The lines to reproduce run from the first one below to the line containing "Given: Open a new browser tab with plus icon", both included. Reproduce them exactly and nothing else.

= RECORDED INFORMATION =
——
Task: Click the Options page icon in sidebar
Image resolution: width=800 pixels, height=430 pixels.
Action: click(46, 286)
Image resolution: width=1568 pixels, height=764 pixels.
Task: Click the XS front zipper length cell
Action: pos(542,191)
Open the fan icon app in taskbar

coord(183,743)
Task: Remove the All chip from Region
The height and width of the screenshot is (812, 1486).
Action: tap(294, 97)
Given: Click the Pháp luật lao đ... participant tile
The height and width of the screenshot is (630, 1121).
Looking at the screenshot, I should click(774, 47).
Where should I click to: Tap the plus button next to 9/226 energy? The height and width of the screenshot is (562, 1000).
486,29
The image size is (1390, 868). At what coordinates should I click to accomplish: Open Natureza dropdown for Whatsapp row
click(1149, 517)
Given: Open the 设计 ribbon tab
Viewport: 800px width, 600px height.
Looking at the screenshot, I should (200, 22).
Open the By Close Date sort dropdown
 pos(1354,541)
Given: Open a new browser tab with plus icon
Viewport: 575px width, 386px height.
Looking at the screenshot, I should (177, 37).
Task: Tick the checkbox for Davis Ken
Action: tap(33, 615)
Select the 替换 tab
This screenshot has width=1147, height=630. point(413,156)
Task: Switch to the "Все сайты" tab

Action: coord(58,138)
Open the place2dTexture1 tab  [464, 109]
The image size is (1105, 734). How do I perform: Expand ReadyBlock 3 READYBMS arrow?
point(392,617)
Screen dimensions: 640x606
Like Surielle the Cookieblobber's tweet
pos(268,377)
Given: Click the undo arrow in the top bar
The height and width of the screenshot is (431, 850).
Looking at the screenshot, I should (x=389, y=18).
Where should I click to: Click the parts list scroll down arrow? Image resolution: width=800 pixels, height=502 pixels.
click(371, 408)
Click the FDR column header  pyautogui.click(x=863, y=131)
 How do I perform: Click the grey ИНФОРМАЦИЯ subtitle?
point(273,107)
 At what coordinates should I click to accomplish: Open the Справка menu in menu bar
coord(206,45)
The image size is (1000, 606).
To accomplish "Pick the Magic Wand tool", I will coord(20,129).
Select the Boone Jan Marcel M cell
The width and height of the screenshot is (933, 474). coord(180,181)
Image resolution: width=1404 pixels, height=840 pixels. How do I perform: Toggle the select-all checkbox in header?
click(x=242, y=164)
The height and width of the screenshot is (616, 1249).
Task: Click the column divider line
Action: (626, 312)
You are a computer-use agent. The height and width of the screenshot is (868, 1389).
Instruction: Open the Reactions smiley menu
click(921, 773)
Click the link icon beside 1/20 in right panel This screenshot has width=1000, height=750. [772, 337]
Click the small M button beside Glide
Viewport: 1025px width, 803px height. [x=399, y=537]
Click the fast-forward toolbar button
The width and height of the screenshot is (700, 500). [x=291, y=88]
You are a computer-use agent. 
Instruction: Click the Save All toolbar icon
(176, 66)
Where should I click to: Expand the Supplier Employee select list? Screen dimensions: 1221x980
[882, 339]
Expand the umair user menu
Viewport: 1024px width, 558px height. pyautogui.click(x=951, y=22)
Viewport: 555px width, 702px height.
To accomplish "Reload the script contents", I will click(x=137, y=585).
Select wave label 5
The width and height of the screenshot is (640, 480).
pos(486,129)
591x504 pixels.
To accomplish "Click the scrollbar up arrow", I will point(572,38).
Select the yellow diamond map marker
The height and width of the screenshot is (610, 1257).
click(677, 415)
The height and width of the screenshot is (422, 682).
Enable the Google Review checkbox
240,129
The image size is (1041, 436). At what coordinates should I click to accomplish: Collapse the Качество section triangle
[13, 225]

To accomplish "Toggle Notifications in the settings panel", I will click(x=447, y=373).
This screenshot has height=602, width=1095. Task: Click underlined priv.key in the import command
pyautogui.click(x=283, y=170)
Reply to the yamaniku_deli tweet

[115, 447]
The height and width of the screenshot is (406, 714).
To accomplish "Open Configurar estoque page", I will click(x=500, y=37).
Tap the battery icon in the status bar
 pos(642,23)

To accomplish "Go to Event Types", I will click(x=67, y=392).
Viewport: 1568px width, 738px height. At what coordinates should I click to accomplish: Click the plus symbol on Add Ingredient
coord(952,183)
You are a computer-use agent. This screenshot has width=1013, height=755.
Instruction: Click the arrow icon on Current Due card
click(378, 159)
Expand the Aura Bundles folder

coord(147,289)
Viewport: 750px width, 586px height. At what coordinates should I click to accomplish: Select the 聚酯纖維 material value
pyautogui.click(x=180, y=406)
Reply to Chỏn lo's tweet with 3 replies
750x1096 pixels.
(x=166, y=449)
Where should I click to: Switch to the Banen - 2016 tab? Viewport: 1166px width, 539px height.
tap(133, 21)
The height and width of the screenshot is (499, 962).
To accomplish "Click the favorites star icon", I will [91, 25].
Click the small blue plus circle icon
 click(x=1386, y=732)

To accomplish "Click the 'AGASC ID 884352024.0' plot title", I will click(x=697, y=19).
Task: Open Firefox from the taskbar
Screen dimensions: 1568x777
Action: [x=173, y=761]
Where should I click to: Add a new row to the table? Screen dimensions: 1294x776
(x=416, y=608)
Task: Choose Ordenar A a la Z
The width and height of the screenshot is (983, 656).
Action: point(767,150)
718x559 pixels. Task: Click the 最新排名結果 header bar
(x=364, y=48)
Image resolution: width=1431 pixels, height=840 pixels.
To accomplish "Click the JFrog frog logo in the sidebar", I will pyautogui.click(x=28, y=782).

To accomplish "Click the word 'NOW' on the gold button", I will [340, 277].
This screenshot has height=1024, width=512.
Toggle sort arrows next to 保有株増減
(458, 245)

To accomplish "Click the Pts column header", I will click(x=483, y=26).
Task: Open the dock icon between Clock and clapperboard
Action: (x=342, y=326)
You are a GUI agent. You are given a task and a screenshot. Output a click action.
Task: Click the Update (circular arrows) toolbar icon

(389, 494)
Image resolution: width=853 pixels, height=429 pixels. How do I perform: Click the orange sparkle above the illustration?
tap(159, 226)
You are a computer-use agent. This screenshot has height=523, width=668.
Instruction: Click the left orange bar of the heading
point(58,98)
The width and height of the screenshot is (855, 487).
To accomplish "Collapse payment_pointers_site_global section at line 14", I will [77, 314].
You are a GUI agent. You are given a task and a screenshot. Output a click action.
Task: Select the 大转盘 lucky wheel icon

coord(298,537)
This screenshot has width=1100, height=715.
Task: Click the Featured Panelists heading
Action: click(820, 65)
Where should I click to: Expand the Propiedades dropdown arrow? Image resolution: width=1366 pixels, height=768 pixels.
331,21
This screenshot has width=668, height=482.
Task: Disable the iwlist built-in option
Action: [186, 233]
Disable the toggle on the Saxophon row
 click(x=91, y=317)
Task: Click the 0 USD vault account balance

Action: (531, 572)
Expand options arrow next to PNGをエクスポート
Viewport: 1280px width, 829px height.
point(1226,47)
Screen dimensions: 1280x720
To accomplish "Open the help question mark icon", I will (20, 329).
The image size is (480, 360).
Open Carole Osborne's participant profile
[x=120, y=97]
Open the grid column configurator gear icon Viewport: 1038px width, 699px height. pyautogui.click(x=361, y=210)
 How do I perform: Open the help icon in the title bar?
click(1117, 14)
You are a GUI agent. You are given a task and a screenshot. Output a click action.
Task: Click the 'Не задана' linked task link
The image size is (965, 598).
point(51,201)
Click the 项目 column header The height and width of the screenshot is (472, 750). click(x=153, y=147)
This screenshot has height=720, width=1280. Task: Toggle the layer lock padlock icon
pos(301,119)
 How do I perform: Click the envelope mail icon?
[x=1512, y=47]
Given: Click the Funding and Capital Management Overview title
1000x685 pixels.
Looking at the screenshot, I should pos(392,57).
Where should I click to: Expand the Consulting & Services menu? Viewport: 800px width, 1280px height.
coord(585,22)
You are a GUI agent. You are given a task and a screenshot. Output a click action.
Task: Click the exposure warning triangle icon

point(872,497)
——
= FINAL ANSWER =
Task: Click the Options page icon in sidebar
Image resolution: width=800 pixels, height=430 pixels.
Action: click(46, 286)
Image resolution: width=1568 pixels, height=764 pixels.
Task: Click the XS front zipper length cell
Action: pos(542,191)
Open the fan icon app in taskbar

coord(183,743)
Task: Remove the All chip from Region
The height and width of the screenshot is (812, 1486).
Action: tap(294, 97)
Given: Click the Pháp luật lao đ... participant tile
The height and width of the screenshot is (630, 1121).
Looking at the screenshot, I should click(774, 47).
Where should I click to: Tap the plus button next to 9/226 energy? The height and width of the screenshot is (562, 1000).
486,29
The image size is (1390, 868). At what coordinates should I click to accomplish: Open Natureza dropdown for Whatsapp row
click(1149, 517)
Given: Open the 设计 ribbon tab
Viewport: 800px width, 600px height.
Looking at the screenshot, I should (200, 22).
Open the By Close Date sort dropdown
 pos(1354,541)
Given: Open a new browser tab with plus icon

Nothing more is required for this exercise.